Data listing
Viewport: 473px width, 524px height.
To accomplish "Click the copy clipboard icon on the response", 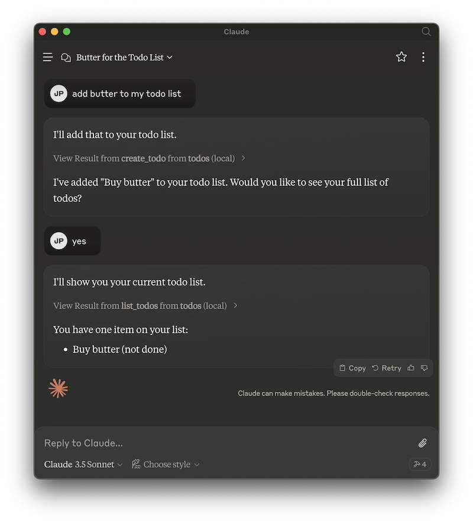I will [x=343, y=368].
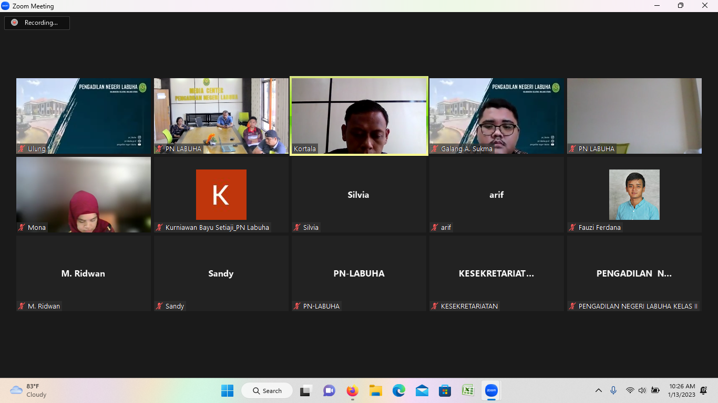Open the Zoom app from the taskbar

pyautogui.click(x=490, y=390)
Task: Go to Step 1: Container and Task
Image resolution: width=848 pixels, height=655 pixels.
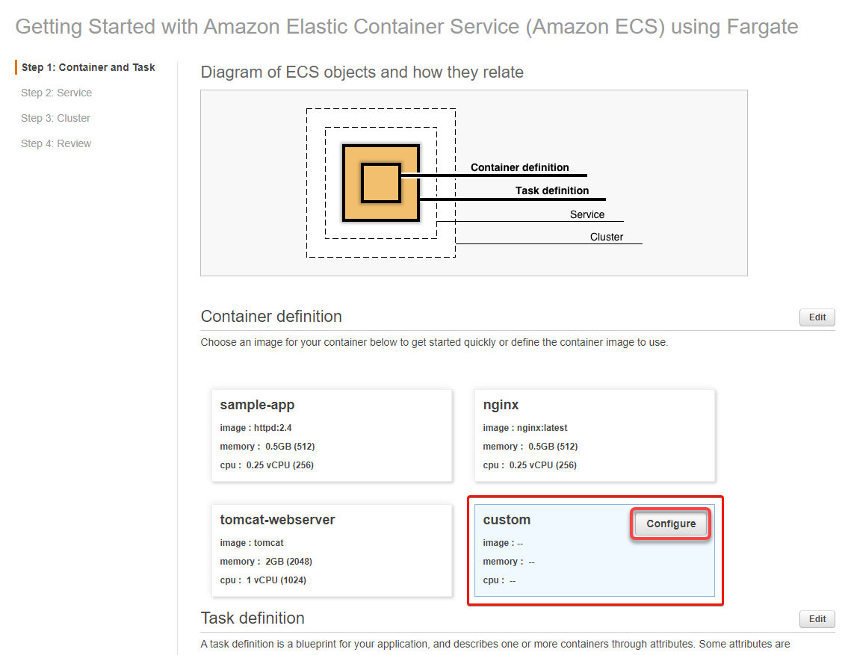Action: (x=88, y=67)
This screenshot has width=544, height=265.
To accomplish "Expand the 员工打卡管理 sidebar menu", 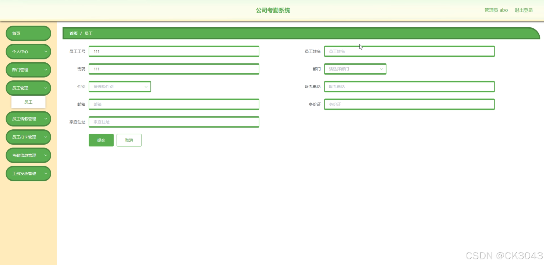I will 28,137.
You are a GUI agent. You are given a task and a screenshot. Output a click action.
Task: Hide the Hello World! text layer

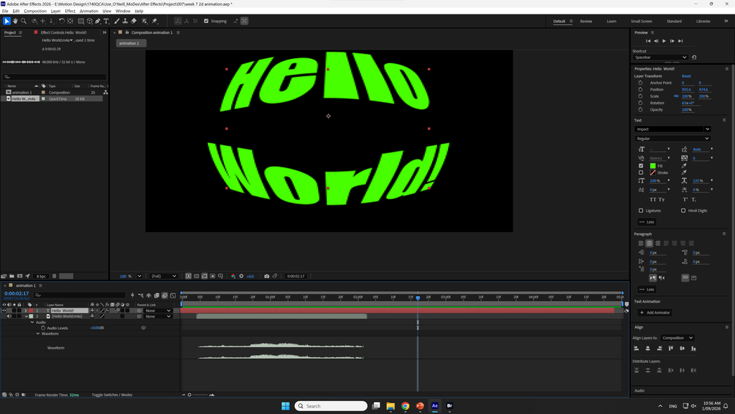click(4, 311)
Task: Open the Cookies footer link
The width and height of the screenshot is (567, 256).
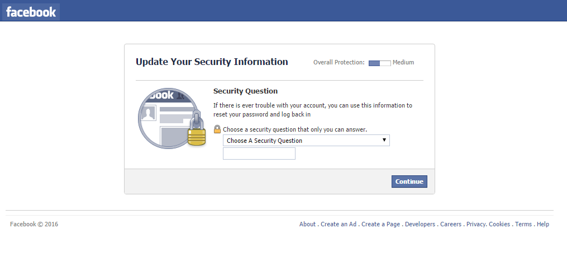Action: 499,224
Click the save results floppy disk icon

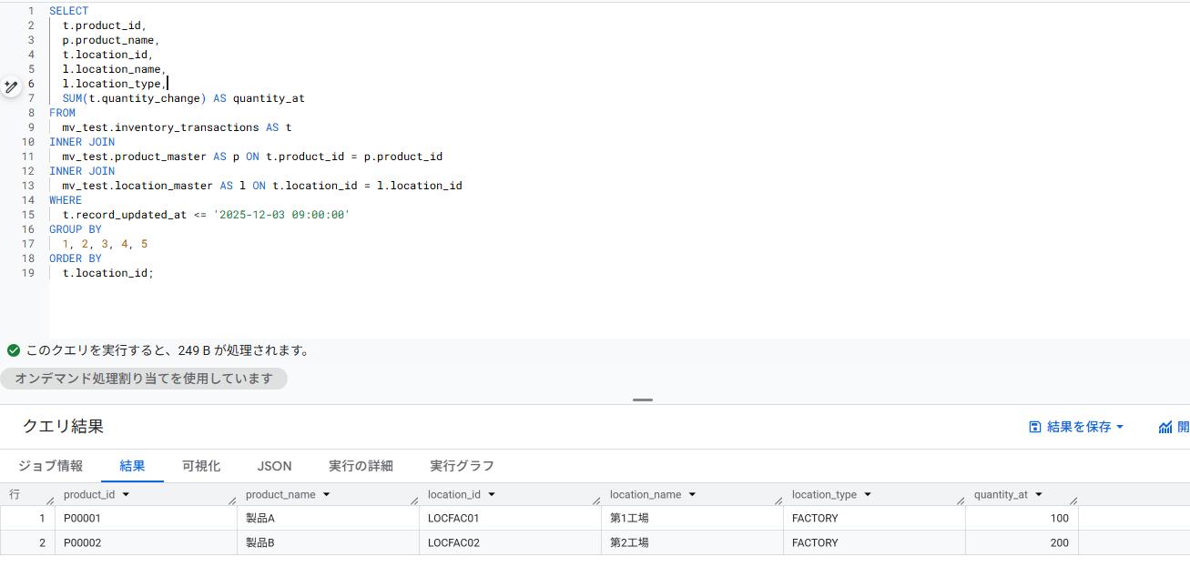1034,426
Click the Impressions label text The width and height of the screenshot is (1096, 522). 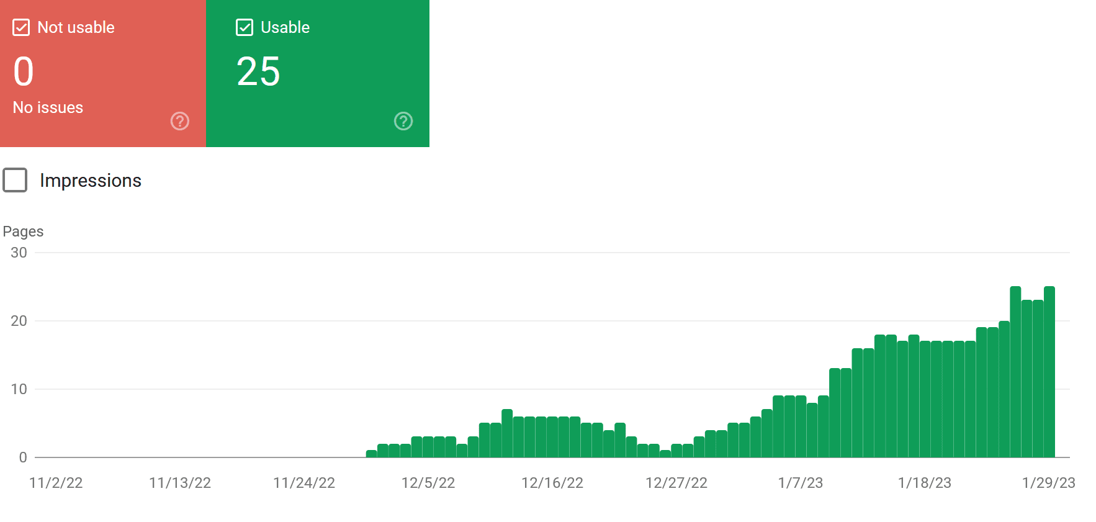(91, 180)
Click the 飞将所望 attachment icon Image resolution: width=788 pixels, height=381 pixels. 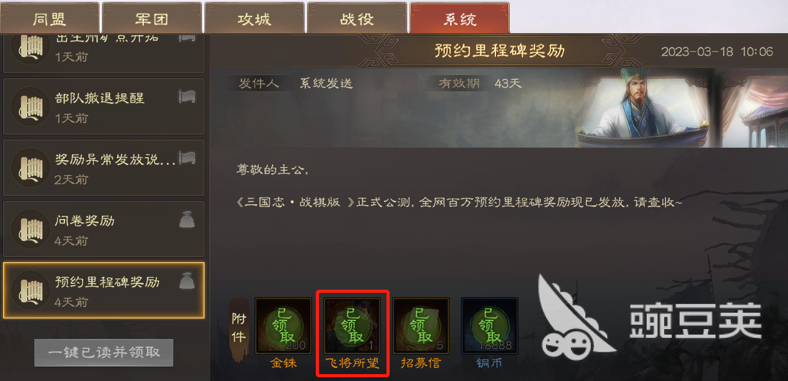point(352,326)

# AIM
Rewrite the listing above as a two-column CSV with the columns "request" and "answer", one row per entry, putting each in a single quoted field with line breaks turned into spaces and leaving out the pictures. Begin at the line that has "You are a GUI" and stop after the line that has "Action: 499,224".

# PROBLEM SOLUTION
request,answer
"You are a GUI agent. You are given a task and a screenshot. Output a click action. Task: Hide the Hello World! text layer","click(4, 311)"
"Task: Open the Cookies footer link The width and height of the screenshot is (567, 256).","Action: 499,224"